The accumulated floating plastic known as the Great Pacific Garbage Patch is 620,000 square miles — nearly twice the size of Texas. One group is trying to clean up the more than 100,000 tons of garbage, one football field of trash every five seconds. Since 2019, The Ocean Cleanup has been collecting the floating plastics for later recycling.

And with a new $15 million grant from the Helmsley Charitable Trust — tied to World Ocean Day on June 8 — the group will continue its efforts to remove the garbage , a $189 million project that aims to ultimately remove 15 million pounds of plastic. Removing the plastics now helps prevent an " ecological time bomb " by not allowing these plastics to become microplastics, Matthias Egger, head of environmental and social affairs at the Ocean Cleanup, told CBS News. The marine life that consumes plastics can get eaten by larger prey which in turn can get eaten by humans who end up consuming those initial plastics at the beginning of the food web.

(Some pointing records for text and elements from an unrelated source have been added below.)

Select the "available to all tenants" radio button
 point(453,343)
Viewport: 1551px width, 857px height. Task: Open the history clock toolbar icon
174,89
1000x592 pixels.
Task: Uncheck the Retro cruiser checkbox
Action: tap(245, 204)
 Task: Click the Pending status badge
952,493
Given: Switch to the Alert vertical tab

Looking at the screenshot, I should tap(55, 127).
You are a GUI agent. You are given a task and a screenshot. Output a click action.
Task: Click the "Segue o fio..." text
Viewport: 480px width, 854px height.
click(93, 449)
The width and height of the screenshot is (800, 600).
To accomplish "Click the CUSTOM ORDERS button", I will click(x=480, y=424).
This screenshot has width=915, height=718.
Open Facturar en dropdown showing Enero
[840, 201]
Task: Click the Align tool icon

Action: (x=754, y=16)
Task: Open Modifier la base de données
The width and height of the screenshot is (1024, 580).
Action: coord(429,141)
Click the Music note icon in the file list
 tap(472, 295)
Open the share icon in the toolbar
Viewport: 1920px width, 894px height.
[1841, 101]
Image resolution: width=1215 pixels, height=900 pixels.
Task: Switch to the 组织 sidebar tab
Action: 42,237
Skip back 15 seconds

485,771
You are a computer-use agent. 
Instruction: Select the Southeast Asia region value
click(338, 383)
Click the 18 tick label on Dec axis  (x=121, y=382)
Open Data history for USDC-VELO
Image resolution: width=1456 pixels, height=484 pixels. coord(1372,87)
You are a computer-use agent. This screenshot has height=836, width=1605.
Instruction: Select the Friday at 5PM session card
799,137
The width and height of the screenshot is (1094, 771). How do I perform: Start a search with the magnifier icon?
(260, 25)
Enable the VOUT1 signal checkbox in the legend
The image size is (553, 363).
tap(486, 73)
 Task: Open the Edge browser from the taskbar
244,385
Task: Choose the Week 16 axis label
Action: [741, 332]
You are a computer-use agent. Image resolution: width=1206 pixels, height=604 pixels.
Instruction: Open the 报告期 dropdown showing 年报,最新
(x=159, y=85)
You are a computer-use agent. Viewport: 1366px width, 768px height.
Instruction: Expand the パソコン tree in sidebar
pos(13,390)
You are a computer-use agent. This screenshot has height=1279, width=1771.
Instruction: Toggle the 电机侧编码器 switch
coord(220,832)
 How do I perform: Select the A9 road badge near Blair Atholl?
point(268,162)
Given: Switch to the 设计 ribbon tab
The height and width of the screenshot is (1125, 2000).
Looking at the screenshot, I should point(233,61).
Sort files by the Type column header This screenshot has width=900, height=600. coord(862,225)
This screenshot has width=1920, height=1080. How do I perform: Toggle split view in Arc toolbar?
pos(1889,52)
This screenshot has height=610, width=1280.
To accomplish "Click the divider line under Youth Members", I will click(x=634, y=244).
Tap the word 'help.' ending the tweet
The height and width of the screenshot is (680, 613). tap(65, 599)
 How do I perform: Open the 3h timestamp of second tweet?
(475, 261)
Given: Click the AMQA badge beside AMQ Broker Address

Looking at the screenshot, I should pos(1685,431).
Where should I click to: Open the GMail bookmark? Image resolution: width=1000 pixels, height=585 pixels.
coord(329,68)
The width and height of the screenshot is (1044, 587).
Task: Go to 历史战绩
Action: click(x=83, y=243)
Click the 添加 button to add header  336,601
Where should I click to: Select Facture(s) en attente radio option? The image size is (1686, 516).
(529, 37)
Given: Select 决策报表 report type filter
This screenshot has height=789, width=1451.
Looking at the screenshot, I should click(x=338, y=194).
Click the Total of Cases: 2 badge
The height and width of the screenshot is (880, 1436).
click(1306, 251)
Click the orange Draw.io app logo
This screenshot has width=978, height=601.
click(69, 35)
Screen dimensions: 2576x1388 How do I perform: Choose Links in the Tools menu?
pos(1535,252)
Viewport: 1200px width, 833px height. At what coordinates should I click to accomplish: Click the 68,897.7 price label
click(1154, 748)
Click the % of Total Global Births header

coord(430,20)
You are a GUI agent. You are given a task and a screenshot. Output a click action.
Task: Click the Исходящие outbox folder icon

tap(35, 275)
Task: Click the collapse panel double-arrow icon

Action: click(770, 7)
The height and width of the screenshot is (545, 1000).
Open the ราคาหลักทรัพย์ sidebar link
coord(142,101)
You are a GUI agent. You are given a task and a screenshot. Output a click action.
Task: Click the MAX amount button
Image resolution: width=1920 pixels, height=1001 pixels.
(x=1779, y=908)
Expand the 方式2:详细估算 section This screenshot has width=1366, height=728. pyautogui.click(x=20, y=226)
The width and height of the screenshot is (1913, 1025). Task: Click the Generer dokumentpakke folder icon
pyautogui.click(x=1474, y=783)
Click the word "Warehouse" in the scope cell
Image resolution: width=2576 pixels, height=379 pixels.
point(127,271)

Microplastics are found everywhere now – from people's lungs to mother's breast milk . "We are very concerned with the amount of plastics in the ocean and the health risks that are posed from the plastics breaking down and getting into our food chain and eventually getting into our bodies," Walter Panzirer, a trustee at Helmsley which focuses on access to health care, told CBS News. "There's been several scientific studies showing the negative health outcomes of microplastics in the human bo.